→ Exercise directions:
Each entry should be duplicated exactly, with no line missing.

(Collected data)
┌────────

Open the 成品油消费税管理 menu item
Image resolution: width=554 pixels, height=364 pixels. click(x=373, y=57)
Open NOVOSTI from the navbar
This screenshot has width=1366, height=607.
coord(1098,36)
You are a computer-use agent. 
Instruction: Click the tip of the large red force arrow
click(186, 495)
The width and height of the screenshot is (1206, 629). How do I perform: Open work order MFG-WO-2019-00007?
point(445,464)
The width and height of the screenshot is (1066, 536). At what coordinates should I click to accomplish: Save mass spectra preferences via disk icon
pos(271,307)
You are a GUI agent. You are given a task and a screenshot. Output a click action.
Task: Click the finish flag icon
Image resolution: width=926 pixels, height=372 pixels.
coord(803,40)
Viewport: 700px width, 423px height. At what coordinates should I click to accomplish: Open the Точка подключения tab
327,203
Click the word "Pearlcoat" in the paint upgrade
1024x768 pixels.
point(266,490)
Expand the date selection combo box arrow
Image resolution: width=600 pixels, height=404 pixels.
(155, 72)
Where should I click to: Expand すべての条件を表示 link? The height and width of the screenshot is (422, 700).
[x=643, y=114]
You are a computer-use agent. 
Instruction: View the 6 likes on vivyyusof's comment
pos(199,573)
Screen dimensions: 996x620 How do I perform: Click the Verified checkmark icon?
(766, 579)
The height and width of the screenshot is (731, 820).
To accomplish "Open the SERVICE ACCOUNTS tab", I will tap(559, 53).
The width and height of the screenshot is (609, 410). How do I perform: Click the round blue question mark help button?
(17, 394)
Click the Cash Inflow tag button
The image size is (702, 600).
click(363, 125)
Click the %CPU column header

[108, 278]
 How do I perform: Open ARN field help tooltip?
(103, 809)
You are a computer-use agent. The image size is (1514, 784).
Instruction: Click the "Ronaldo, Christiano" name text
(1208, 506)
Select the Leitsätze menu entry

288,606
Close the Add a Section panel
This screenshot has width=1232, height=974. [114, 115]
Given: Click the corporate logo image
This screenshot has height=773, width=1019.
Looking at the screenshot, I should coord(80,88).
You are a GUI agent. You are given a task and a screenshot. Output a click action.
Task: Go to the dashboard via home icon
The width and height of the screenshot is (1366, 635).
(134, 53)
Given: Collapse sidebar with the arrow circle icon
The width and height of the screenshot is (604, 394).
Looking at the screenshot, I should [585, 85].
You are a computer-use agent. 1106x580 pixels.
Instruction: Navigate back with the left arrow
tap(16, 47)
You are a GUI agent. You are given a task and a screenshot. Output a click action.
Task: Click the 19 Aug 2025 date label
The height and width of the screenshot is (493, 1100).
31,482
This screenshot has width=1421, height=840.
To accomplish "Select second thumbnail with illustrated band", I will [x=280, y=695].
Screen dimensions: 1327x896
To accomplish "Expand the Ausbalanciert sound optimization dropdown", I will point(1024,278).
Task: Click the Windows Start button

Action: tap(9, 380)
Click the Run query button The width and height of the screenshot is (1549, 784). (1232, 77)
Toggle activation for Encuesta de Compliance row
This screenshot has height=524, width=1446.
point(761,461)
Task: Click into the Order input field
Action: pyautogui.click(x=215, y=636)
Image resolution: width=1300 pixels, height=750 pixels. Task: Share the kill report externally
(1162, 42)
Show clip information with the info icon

└────────

→ Answer space:
Open the 成品油消费税管理 menu item
Image resolution: width=554 pixels, height=364 pixels. click(x=373, y=57)
Open NOVOSTI from the navbar
This screenshot has width=1366, height=607.
coord(1098,36)
You are a computer-use agent. 
Instruction: Click the tip of the large red force arrow
click(186, 495)
The width and height of the screenshot is (1206, 629). How do I perform: Open work order MFG-WO-2019-00007?
point(445,464)
The width and height of the screenshot is (1066, 536). At what coordinates should I click to accomplish: Save mass spectra preferences via disk icon
pos(271,307)
You are a GUI agent. You are given a task and a screenshot. Output a click action.
Task: Click the finish flag icon
Image resolution: width=926 pixels, height=372 pixels.
coord(803,40)
Viewport: 700px width, 423px height. At what coordinates should I click to accomplish: Open the Точка подключения tab
327,203
Click the word "Pearlcoat" in the paint upgrade
1024x768 pixels.
point(266,490)
Expand the date selection combo box arrow
Image resolution: width=600 pixels, height=404 pixels.
(155, 72)
Where should I click to: Expand すべての条件を表示 link? The height and width of the screenshot is (422, 700).
[x=643, y=114]
You are a computer-use agent. 
Instruction: View the 6 likes on vivyyusof's comment
pos(199,573)
Screen dimensions: 996x620 How do I perform: Click the Verified checkmark icon?
(766, 579)
The height and width of the screenshot is (731, 820).
To accomplish "Open the SERVICE ACCOUNTS tab", I will tap(559, 53).
The width and height of the screenshot is (609, 410). How do I perform: Click the round blue question mark help button?
(17, 394)
Click the Cash Inflow tag button
The image size is (702, 600).
click(363, 125)
Click the %CPU column header

[108, 278]
 How do I perform: Open ARN field help tooltip?
(103, 809)
You are a computer-use agent. The image size is (1514, 784).
Instruction: Click the "Ronaldo, Christiano" name text
(1208, 506)
Select the Leitsätze menu entry

288,606
Close the Add a Section panel
This screenshot has width=1232, height=974. [114, 115]
Given: Click the corporate logo image
This screenshot has height=773, width=1019.
Looking at the screenshot, I should coord(80,88).
You are a GUI agent. You are given a task and a screenshot. Output a click action.
Task: Go to the dashboard via home icon
The width and height of the screenshot is (1366, 635).
(134, 53)
Given: Collapse sidebar with the arrow circle icon
The width and height of the screenshot is (604, 394).
Looking at the screenshot, I should [585, 85].
You are a computer-use agent. 1106x580 pixels.
Instruction: Navigate back with the left arrow
tap(16, 47)
You are a GUI agent. You are given a task and a screenshot. Output a click action.
Task: Click the 19 Aug 2025 date label
The height and width of the screenshot is (493, 1100).
31,482
This screenshot has width=1421, height=840.
To accomplish "Select second thumbnail with illustrated band", I will [x=280, y=695].
Screen dimensions: 1327x896
To accomplish "Expand the Ausbalanciert sound optimization dropdown", I will point(1024,278).
Task: Click the Windows Start button

Action: tap(9, 380)
Click the Run query button The width and height of the screenshot is (1549, 784). (1232, 77)
Toggle activation for Encuesta de Compliance row
This screenshot has height=524, width=1446.
point(761,461)
Task: Click into the Order input field
Action: pyautogui.click(x=215, y=636)
Image resolution: width=1300 pixels, height=750 pixels. Task: Share the kill report externally
(1162, 42)
Show clip information with the info icon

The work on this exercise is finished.